New Mexico Town Could Be Liable for Residents’ Flood Damage
More than a dozen Farmington, N.M., residents and businesses have put the city on notice that they want reimbursement for damages caused by flooding in August.
Some 14 claims have been filed, meeting a 90-day deadline to file tort claim notices on reimbursement requests for cleanup costs the city had denied.
City Attorney Jay Burnham said no one has filed a lawsuit against the city. Under state law, residents had 90 days to file tort claim notices, which allow them to sue. They have two years to file a lawsuit.
More than 100 people reported property damage to the city from flooding that followed heavy rains Aug. 1.
The National Weather Service said more than 2.5 inches of rain fell in about three hours. Similar rainfall occurs in the area on average once every 200 years.

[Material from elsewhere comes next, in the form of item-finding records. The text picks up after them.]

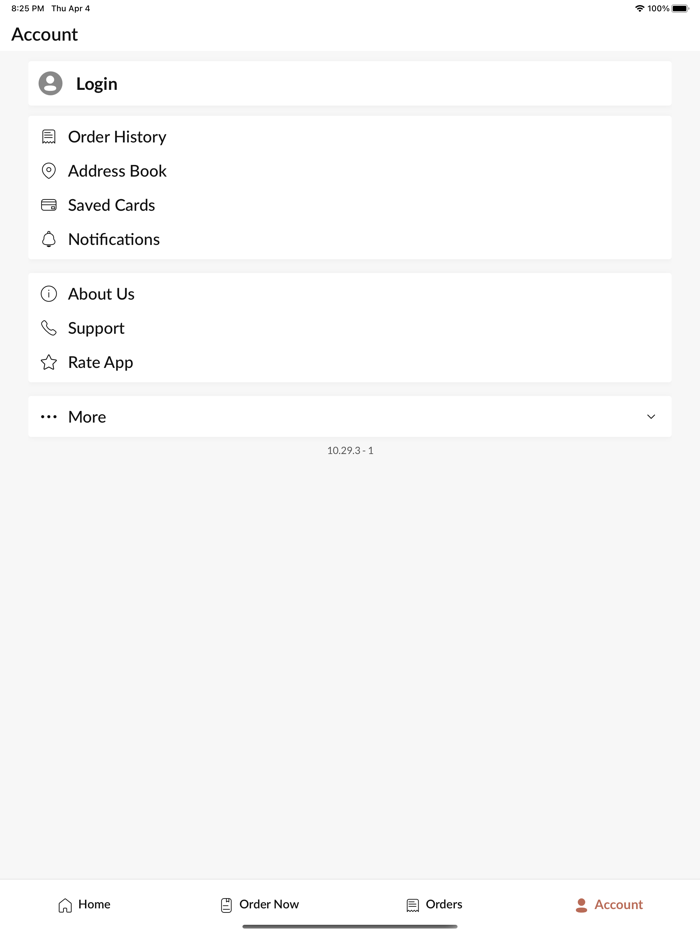The height and width of the screenshot is (934, 700).
Task: Click the Address Book location pin icon
Action: (49, 171)
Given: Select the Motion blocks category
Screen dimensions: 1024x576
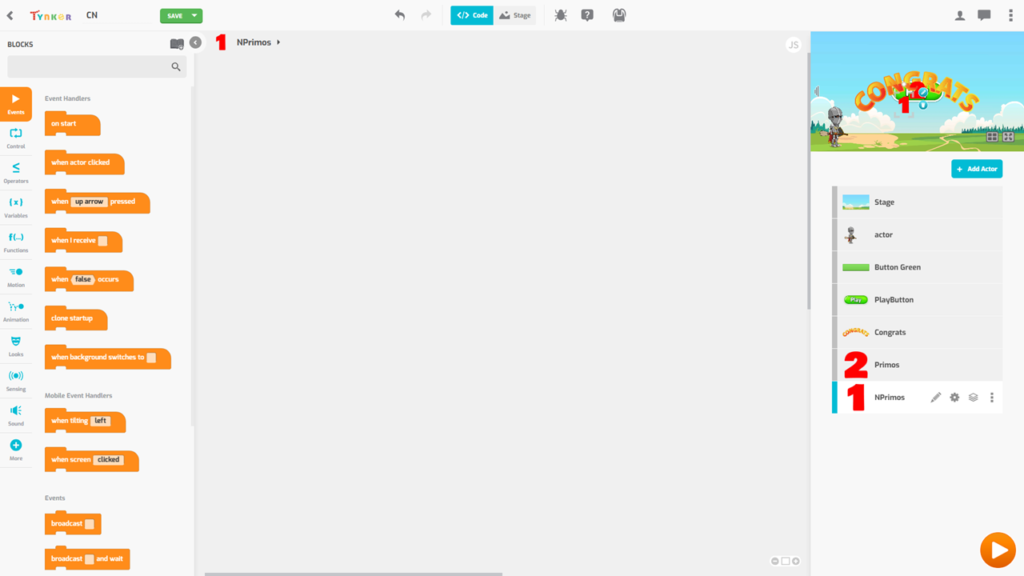Looking at the screenshot, I should pos(16,276).
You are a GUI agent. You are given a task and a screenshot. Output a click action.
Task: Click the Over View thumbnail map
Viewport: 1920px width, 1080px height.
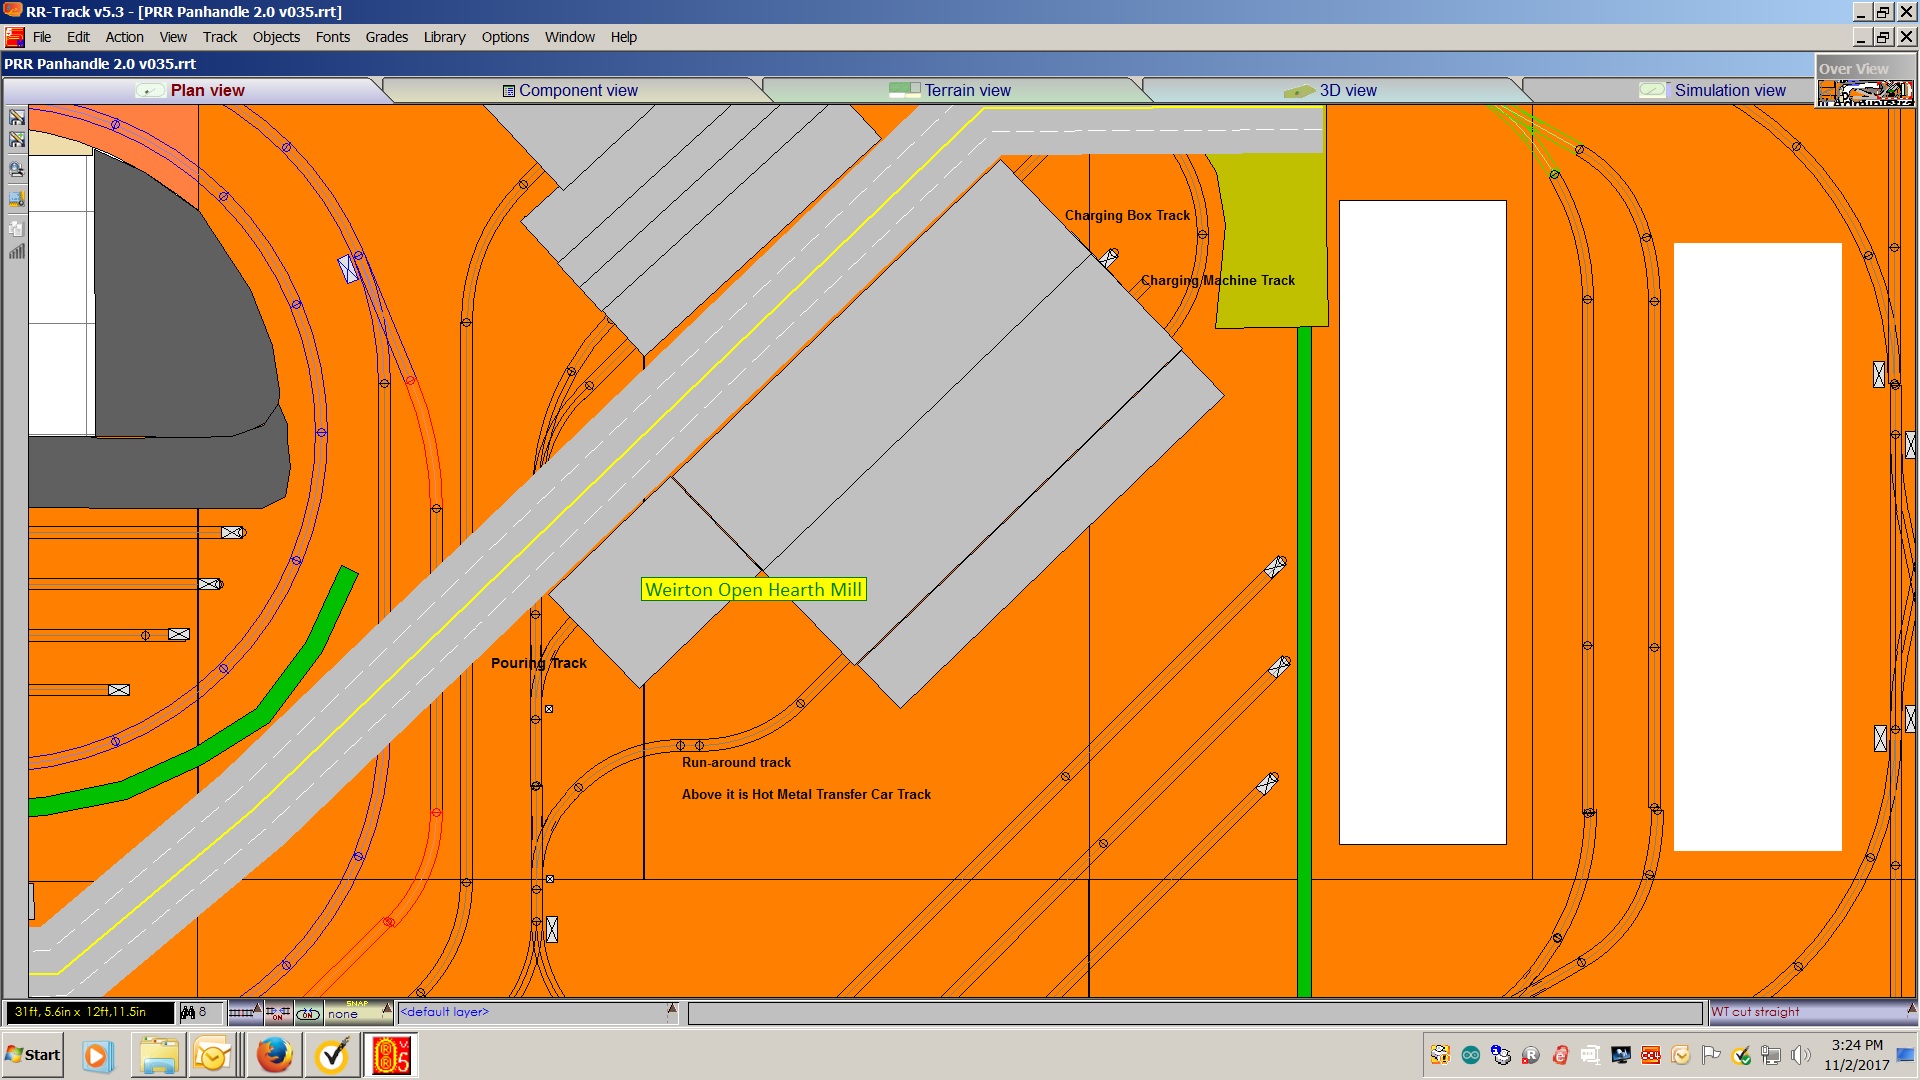1866,90
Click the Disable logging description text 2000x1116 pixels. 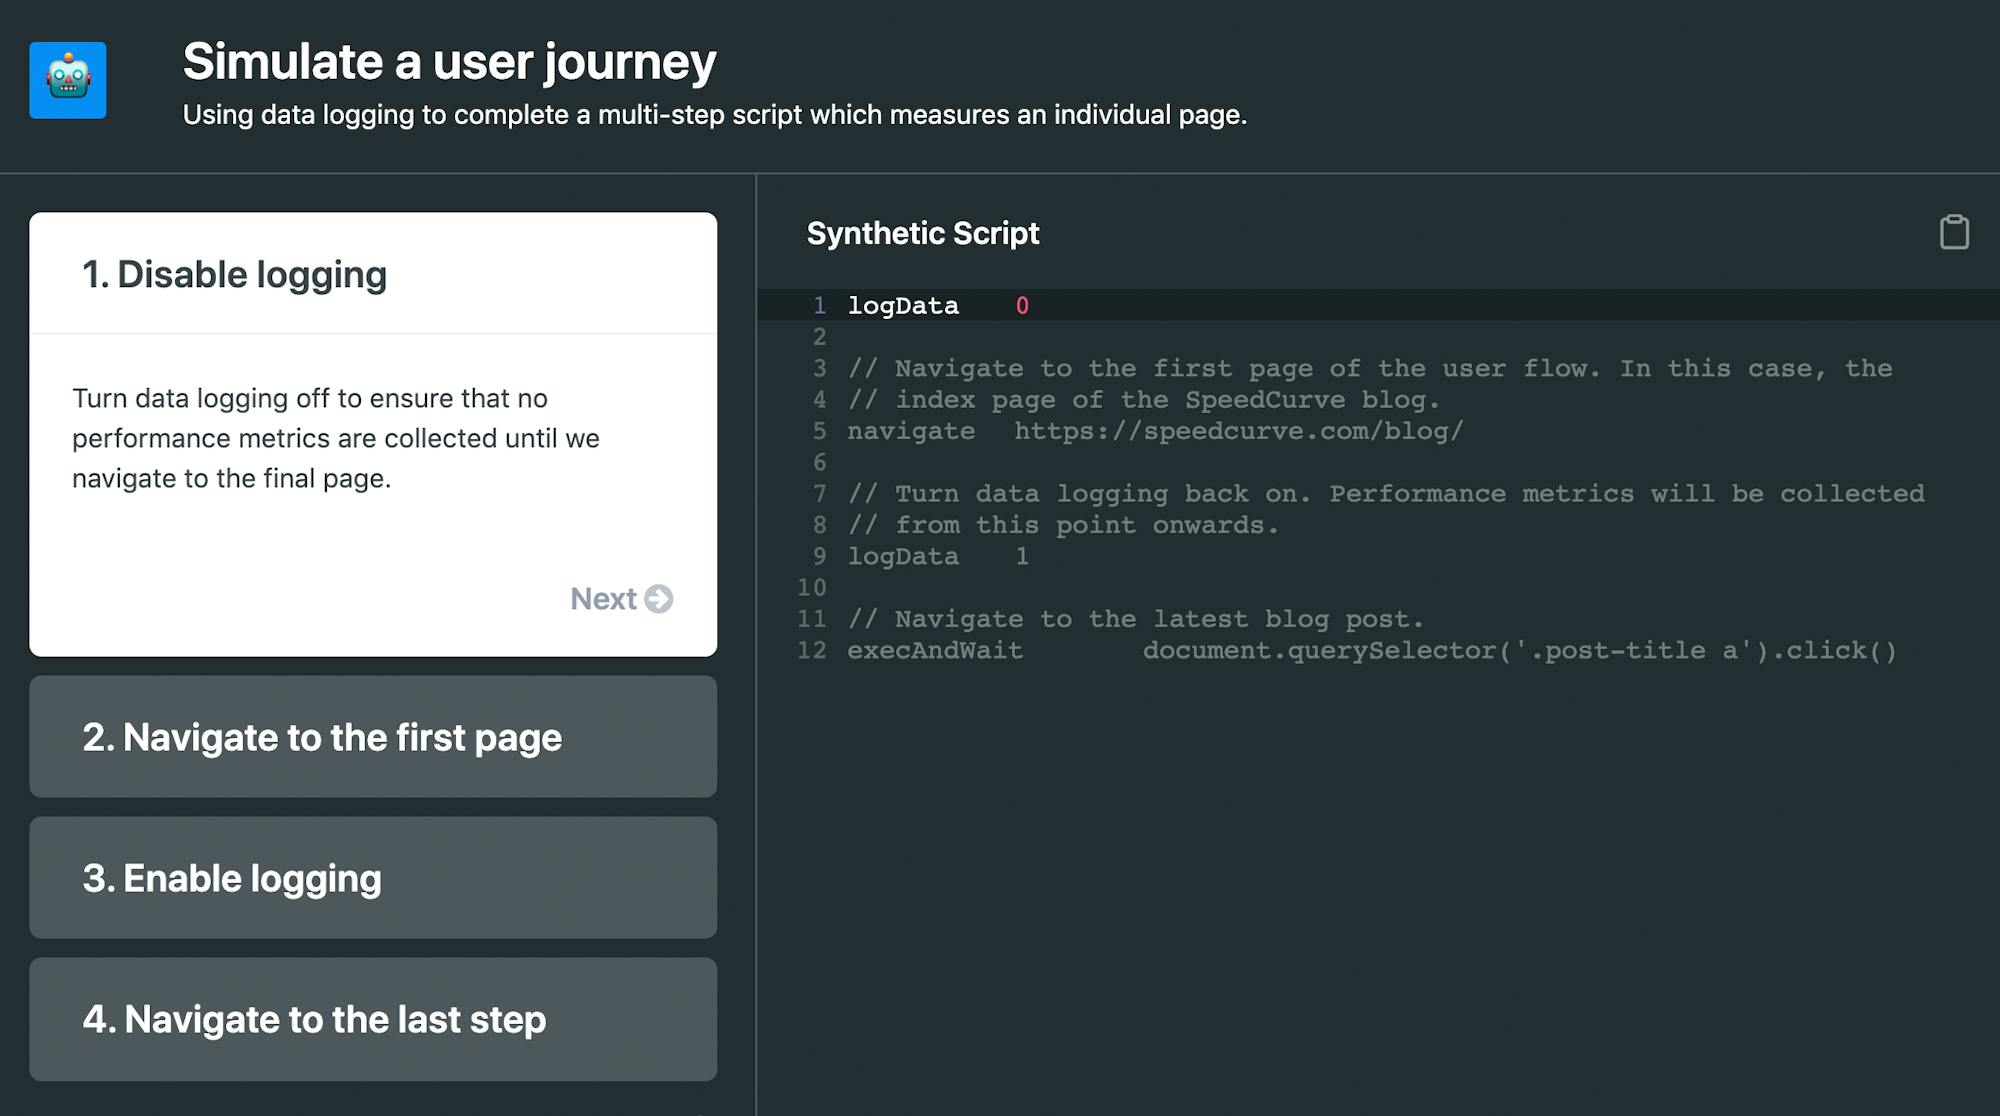pyautogui.click(x=336, y=438)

Some residents contend the city is responsible for reimbursing them for flood damage because officials promised to improve infrastructure but did not.
But city officials said the city is not liable for failing to build infrastructure it had planned and is not responsible for design defects of existing infrastructure built to withstand flooding that occurs an average of once every 25 years.
The city paid Frontier Adjusters in Farmington to review 21 claims from people who contended the city was liable for flood damage to their property.
Frontier did not recommend the city reimburse any of those claims, and the city denied nearly all the remaining claims that were not reviewed by the company.
The city agreed only to fix a stucco wall owned by a resident and an exposed sewer main on another resident’s property.
Farmington’s policy is to avoid cleaning or maintaining private property, but the wall posed a public safety hazard. The city made an exception in the second case “due to the city’s exposed sewer main,” according to a letter to the property owner.
The city spent more than $3,400 to fix the sewer main. It has not received an estimate of the cost of the wall.